# Your goal:
Could you copy exactly the lines below from the one with "Open the first row's three-dot menu" to the one with "Given: Click the island of Crete", inclusive, leaving out any pictures?

[Saved entries]
=== Section Start ===
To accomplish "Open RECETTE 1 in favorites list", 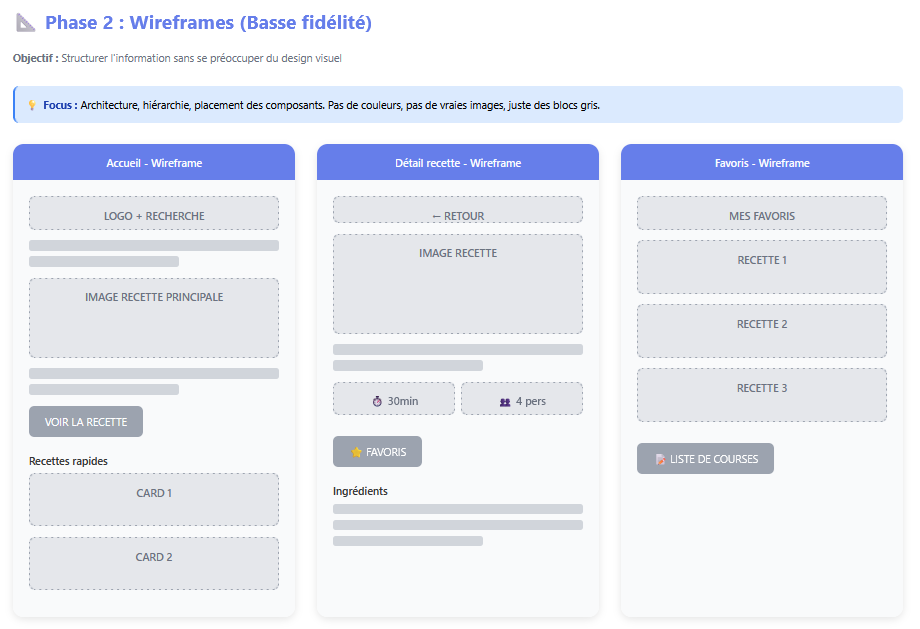I will [x=762, y=267].
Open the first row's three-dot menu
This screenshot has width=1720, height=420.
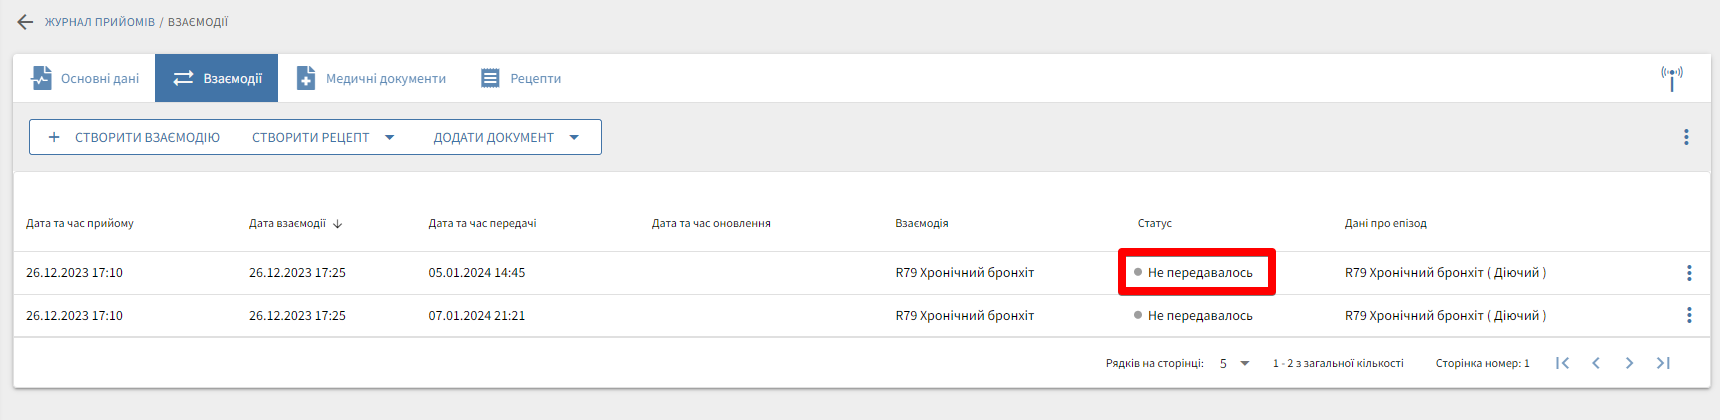coord(1689,273)
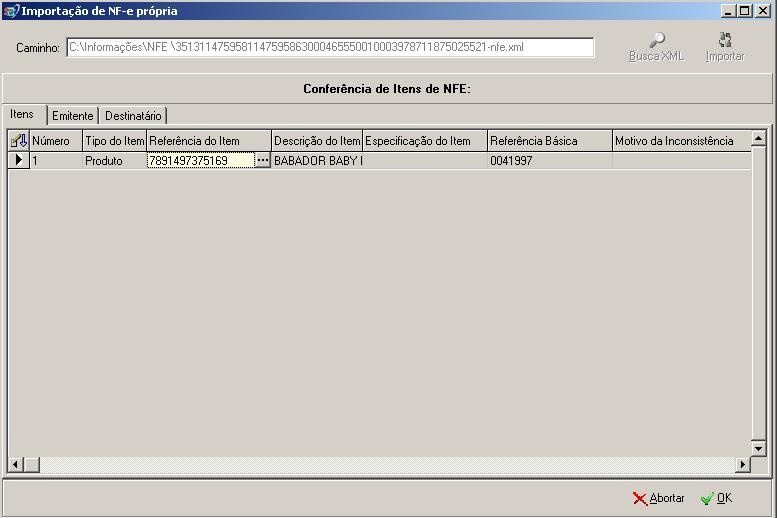Open lookup with ellipsis button in Referência cell

coord(263,160)
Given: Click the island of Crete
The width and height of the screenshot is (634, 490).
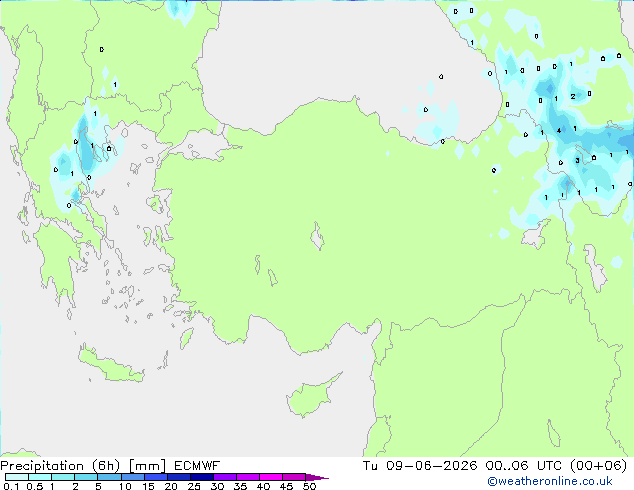Looking at the screenshot, I should [x=110, y=365].
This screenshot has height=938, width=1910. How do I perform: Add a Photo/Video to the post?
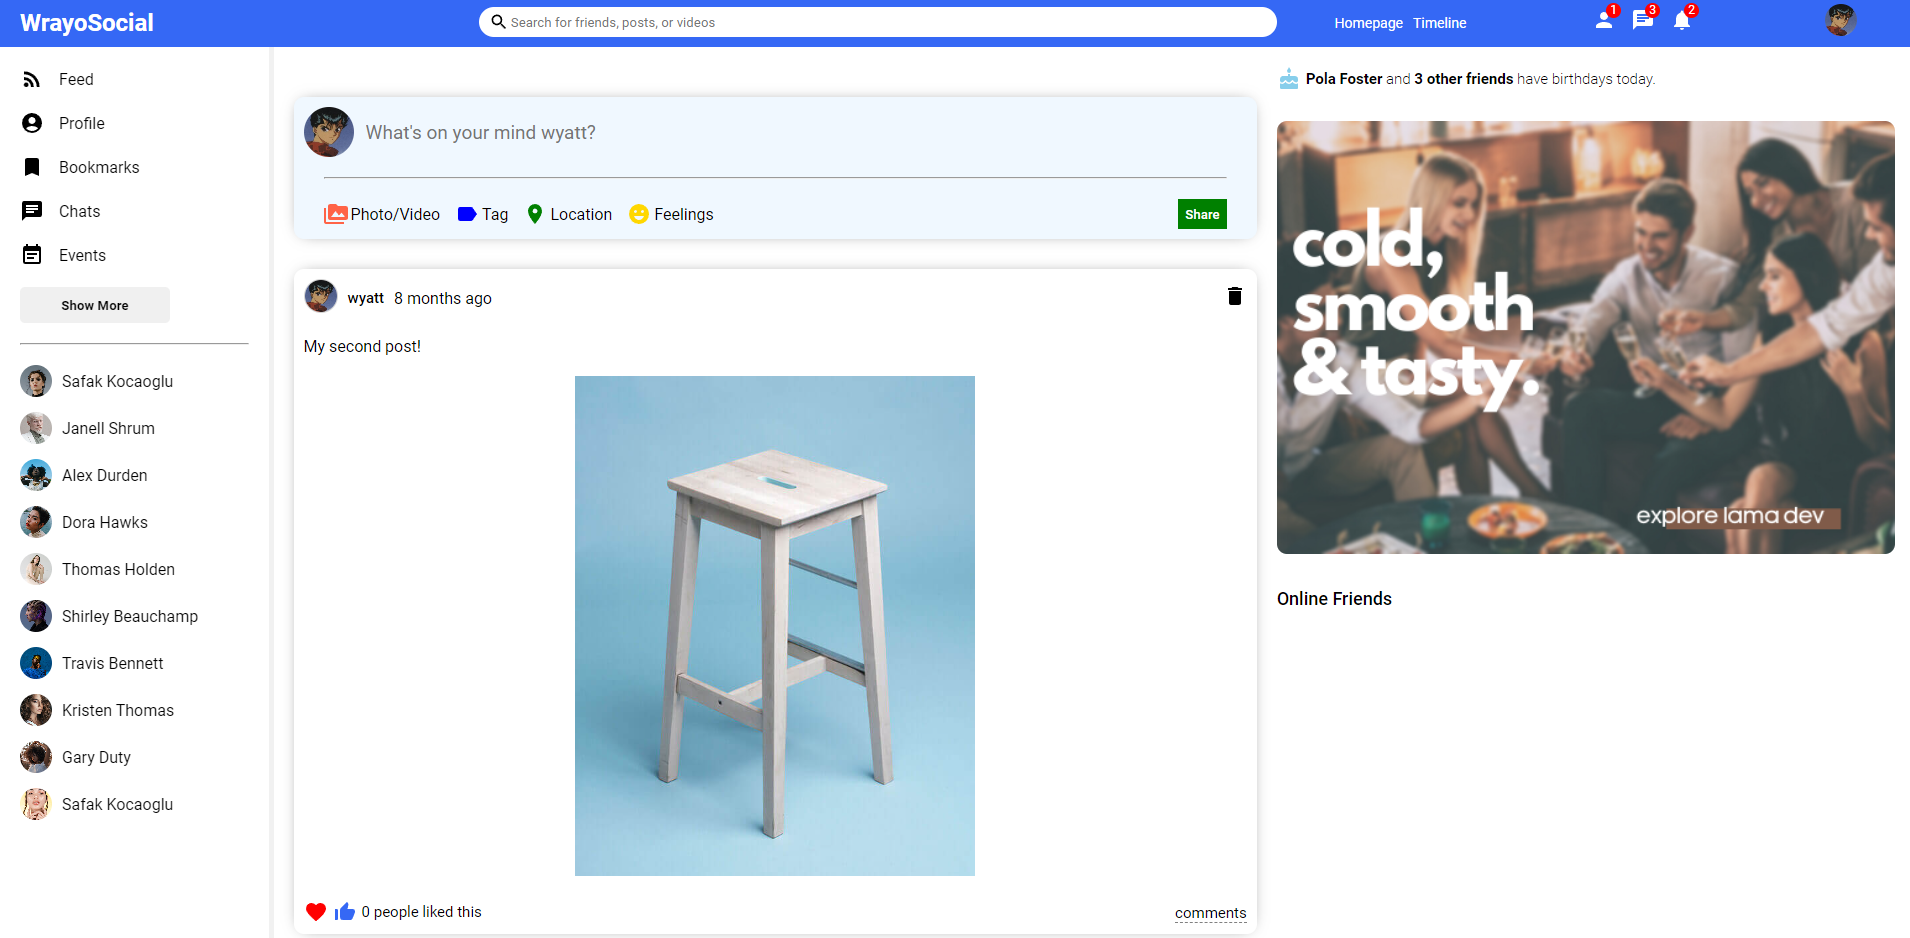[x=382, y=214]
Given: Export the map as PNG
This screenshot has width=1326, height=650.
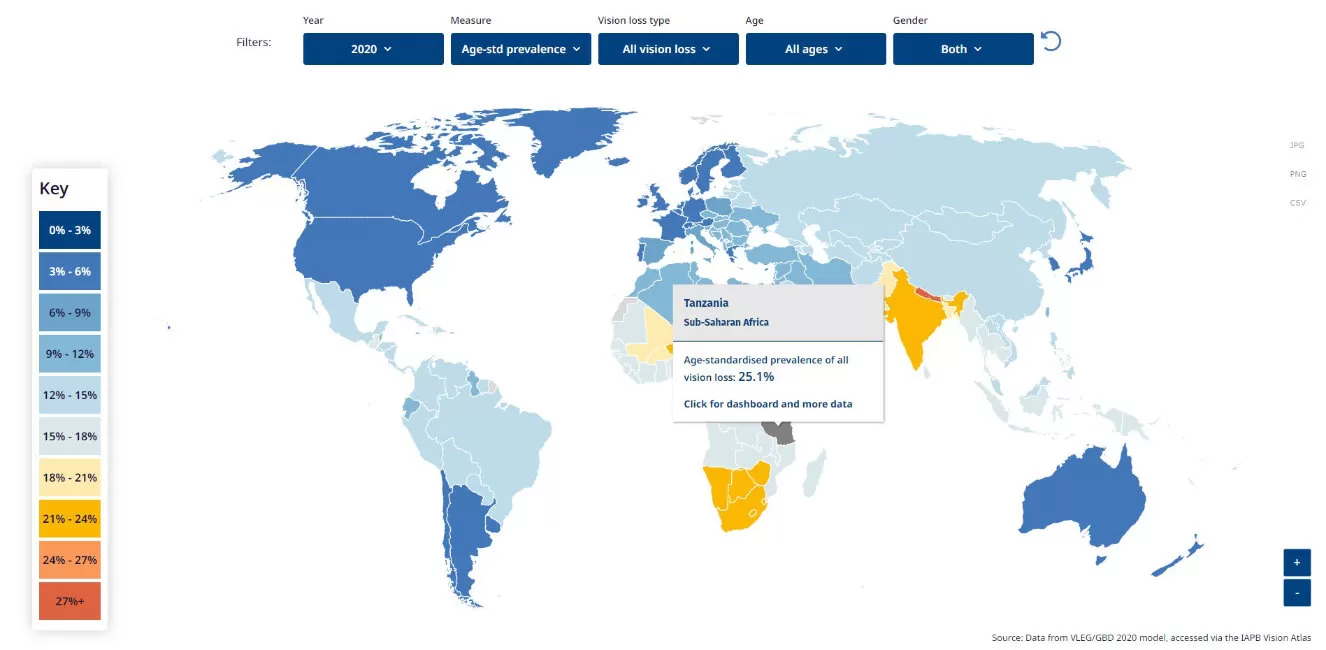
=== Section End ===
# Exercise result:
Open the first row's three-dot menu
This screenshot has width=1720, height=420.
coord(1689,273)
Open lookup with ellipsis button in Referência cell

coord(263,160)
Given: Click the island of Crete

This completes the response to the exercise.